* Document *
Second, as mentioned elsewhere, you may want to insert the outer sleeve of a used commercial K-cup inside the filter housing (outside the filter) in order to provide a smaller exit hole for the water and thus give the hot water more time to brew a stronger cup of coffee. Simply use an X-acto or sharp blade to cut around the rim of a used K-cup (just under where it gets wider at the top). The top of the K-cup should come away with the paper filter intact, leaving you with the bottom part of the K-cup with the needle puncture. Slide this into the filter assembly and you are all set. It should hug the wall of the filter assembly and the filter will fit easily inside it. Kind of a pain, but you only have to do it once.
Third, you may want to use a finer grind of coffee. I haven't experimented too much with this, so I don't know how fine is too fine for the mesh, but I've noticed that some of the pre-ground coffee we have that has a coarser grind makes a much weaker cup in the Keurig, even with the used K-cup sleeve inserted. However, the coffee we have with a finer grind makes a cup that's more consistent with what we get in our regular machine.

* Problem to work on *
In the passage on brewing with a reusable Keurig filter, what tool does it say to use to cut around the rim of a used K-cup?

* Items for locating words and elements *
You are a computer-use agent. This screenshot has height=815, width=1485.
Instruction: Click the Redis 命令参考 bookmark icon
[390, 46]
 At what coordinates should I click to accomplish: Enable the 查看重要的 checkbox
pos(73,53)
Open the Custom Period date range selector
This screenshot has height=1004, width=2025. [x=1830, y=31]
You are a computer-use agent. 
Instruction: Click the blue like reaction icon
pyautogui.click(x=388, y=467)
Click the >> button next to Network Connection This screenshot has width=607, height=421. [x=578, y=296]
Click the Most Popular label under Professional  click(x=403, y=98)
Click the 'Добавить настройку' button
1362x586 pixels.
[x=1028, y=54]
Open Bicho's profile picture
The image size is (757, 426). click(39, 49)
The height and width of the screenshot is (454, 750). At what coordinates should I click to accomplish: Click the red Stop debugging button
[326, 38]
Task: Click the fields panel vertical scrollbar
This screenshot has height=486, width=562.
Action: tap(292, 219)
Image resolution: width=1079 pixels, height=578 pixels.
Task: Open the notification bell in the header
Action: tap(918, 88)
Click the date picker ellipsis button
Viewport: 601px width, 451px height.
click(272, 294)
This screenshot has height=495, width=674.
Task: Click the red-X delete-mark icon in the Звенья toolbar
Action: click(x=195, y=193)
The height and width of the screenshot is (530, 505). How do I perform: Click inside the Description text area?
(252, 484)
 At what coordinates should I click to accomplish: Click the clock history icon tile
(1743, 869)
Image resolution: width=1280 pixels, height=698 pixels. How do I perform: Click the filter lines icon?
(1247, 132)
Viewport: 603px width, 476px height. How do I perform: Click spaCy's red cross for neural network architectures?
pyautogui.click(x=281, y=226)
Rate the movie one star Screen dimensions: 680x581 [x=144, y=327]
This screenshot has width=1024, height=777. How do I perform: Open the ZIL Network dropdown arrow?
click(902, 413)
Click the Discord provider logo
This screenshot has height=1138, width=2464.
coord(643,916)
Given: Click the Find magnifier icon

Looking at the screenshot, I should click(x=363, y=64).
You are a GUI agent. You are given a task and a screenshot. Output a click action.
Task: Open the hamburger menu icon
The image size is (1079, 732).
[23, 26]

* Task answer *
An X-acto or other sharp blade.